ONU condena represión letal contra protestantes en Irán y exige cesar muertes

El Alto Comisionado de las Naciones Unidas para los Derechos Humanos, Volker Türk, expresó su rechazo a la violencia de las fuerzas de seguridad iraníes contra manifestantes, que habría dejado cientos de muertos. Desde el 28 de diciembre, ciudadanos protestan contra la inflación, caída de la moneda y falta de equidad, pero enfrentan represión brutal que incluye disparos, detenciones arbitrarias y bloqueo total de internet. Organismos internacionales advierten sobre amenazas de pena de muerte contra manifestantes y demandan instaurar diálogo para romper el ciclo de violencia.
La situación en Irán se ha vuelto insostenible. Mientras el país atraviesa un período de convulsión social por la inflación récord y el colapso de su moneda, las fuerzas de seguridad han respondido con una represión que ha dejado cientos de fallecidos y miles de personas detenidas.
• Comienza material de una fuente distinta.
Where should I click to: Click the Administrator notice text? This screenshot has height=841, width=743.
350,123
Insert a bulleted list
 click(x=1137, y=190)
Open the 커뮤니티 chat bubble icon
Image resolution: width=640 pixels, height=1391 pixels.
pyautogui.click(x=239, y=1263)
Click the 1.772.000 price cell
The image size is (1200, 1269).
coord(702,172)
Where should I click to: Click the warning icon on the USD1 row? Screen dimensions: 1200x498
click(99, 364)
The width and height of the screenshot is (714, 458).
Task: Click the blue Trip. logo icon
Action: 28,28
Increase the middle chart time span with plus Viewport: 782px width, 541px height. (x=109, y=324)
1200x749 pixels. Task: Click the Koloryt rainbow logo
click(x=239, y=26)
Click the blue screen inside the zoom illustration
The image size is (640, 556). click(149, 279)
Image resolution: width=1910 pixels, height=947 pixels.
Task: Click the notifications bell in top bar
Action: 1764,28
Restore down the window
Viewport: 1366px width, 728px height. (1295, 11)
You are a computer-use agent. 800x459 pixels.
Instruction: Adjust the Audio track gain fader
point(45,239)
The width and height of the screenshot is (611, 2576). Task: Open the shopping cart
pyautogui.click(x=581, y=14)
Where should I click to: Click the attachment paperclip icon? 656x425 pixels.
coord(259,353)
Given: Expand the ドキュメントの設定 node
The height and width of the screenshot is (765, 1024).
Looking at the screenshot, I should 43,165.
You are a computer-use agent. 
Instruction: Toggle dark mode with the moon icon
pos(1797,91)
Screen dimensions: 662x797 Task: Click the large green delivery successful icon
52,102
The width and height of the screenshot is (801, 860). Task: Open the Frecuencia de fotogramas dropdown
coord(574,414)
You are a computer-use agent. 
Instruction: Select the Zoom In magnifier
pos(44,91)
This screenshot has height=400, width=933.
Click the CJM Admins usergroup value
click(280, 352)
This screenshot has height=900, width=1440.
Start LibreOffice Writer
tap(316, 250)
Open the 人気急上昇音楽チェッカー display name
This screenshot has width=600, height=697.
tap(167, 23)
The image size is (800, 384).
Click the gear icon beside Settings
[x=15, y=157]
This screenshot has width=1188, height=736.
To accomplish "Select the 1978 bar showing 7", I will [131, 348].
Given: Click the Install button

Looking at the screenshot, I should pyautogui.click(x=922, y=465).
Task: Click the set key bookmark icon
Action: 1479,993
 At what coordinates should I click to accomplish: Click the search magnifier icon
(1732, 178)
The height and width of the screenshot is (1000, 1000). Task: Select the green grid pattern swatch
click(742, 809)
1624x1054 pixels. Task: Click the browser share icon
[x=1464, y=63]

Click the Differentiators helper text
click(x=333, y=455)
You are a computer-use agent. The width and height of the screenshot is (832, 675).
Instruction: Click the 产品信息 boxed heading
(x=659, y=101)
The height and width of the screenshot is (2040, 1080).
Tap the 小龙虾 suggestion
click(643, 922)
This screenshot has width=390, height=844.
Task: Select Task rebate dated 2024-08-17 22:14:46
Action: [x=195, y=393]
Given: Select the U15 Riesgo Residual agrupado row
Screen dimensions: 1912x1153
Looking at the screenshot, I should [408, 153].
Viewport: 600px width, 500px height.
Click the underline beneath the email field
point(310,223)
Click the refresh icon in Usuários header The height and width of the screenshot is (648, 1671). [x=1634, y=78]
Volker Türk, máximo responsable de derechos humanos en las Naciones Unidas, no tuvo dudas en calificar esta respuesta como inaceptable y exigió que termine inmediatamente.
"La muerte de manifestantes pacíficos debe cesar", subrayó Türk, quien además criticó duramente que las autoridades calificar a los manifestantes de terroristas para justificar la violencia contra ellos. El diplomático recordó que hace poco más de un año, en 2022, Irán ya vivió protestas similares que fueron sofocadas de igual manera, con una respuesta que recurre a "la fuerza bruta para reprimir las demandas legítimas de cambio". Lo que se observa ahora es un patrón repetido: ciudadanos reclamando por justicia económica y equidad, y el gobierno respondiendo con represión.
Desde el 28 de diciembre, los protestantes han salido a las calles en todas las provincias. Sus quejas eran inicialmente económicas, pero han evolucionado hacia demandas más profundas de transformación política. Según reportes internacionales, los hospitales están desbordados por heridos, entre ellos menores de edad. Las fuerzas de seguridad han utilizado disparos directos con fusiles, escopetas con perdigones de metal, cañones de agua y gases lacrimógenos. Además, han allanado hospitales e intentado arrestar a manifestantes mientras estaban siendo atendidos.
Lo que hace más grave el panorama es que desde el 8 de enero las autoridades bloquearon internet en todo el país, lo que impide la comunicación, afecta servicios de emergencia y dificulta que el mundo verifique lo que realmente está pasando. Türk fue enfático: "Los iraníes tienen derecho a manifestarse pacíficamente" y sus reclamaciones deben ser escuchadas, no instrumentalizadas.
Un aspecto particularmente alarmante es lo que denuncian expertos en derechos humanos: varios funcionarios judiciales han hablado públicamente sobre aplicar la pena de muerte contra manifestantes mediante procedimientos acelerados. Los expertos advierten que si esto se ejecuta, se sumaría a las presuntas ejecuciones extrajudiciales ya ocurridas en las calles, pero esta vez con respaldo estatal. Más de 2600 personas han sido detenidas, incluyendo estudiantes, según los reportes.
La comunidad internacional coincide en un mensaje: el ciclo de violencia debe romperse. No solo porque viola leyes internacionales de derechos humanos, sino porque es insostenible. Los expertos de la ONU instan a Irán a crear un espacio para el diálogo auténtico, donde las demandas genuinas de la población sean escuchadas como demandas políticas legítimas y no como amenazas que justifiquen más represión.